We were a little pressed for time putting together our write-up (finals), so I didn’t spend too much time worrying about the presentation of data. Each row represents a different configuration (bigram, bigram + trigram, etc.) of our machine-learning models, and each column represents a different performance metric. The bolded numbers represent the local maximums, the configurations of our bag-of-words model that gave the best metrics.
Our most significant finding, in retrospect, was that negative models tended to perform better when bag-of-words weighted by presence rather than frequency, which isn’t very surprising for a couple reasons.
Other than that, it seemed that little we did improved the models or affected it at all. We tried some lazy bootstrapping, adding 50 thousand tweets from the Sentiment140 corpus, but found that it actually hurt our results, probably because it’s a dirty dataset. We clearly see elsewhere danger of noise in a sparse dataset: almost every single bigram configuration performed better than its trigram configuration.

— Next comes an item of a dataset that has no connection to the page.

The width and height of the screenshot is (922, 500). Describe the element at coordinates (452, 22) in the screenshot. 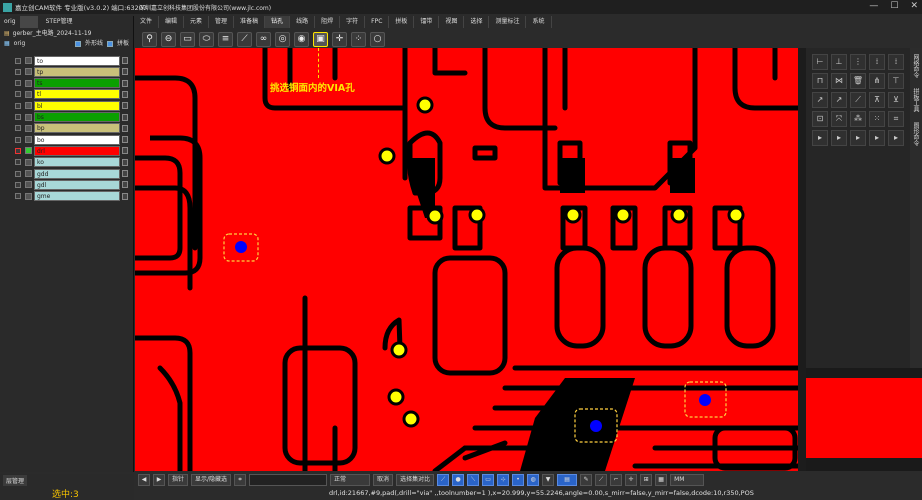

I see `menu-view: 视图` at that location.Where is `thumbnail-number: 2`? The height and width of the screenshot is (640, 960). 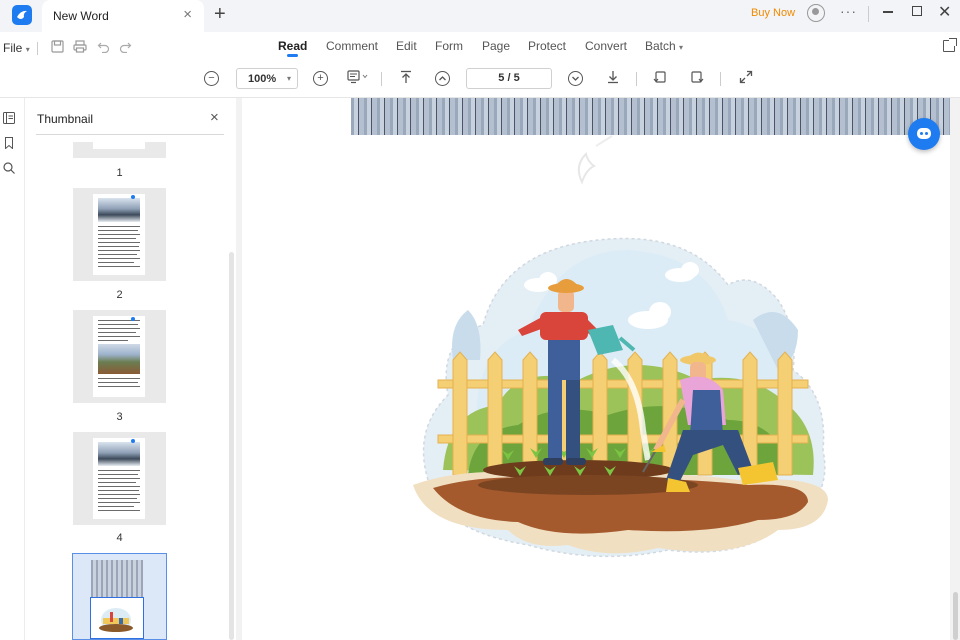 thumbnail-number: 2 is located at coordinates (120, 295). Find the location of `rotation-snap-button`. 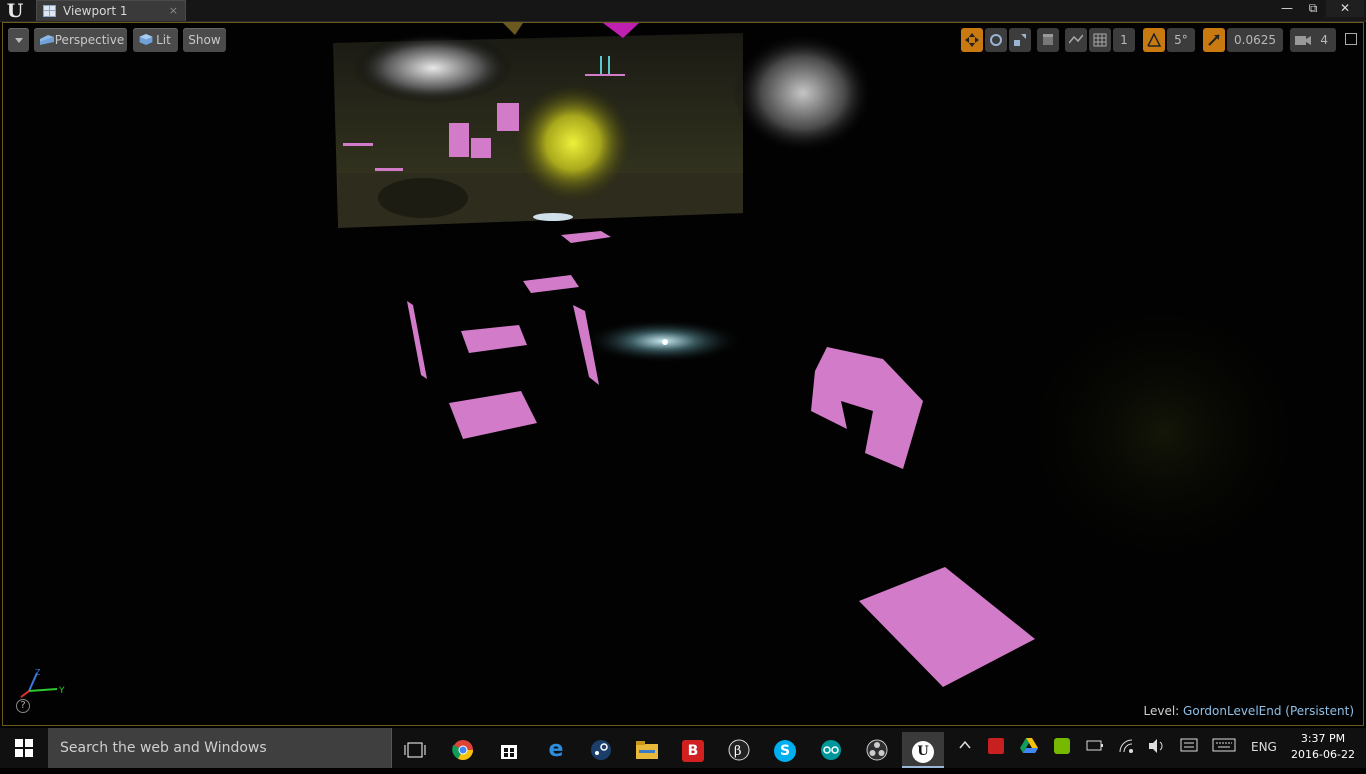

While I was building models this summer, we spent a fair amount of time discussing feature selection and dataset composition: the most significant ways we could improve the models, we found, were by changing the features selected and cleaning up the data – as well as increasing the size of the training set. That being said, ultimately, our attempts to try different feature sets didn’t lead to any significant breakthroughs, other than that less was more with sparse data. Given that language data tends to be sparse, trigrams tended to hurt our models more than help them. Oh well.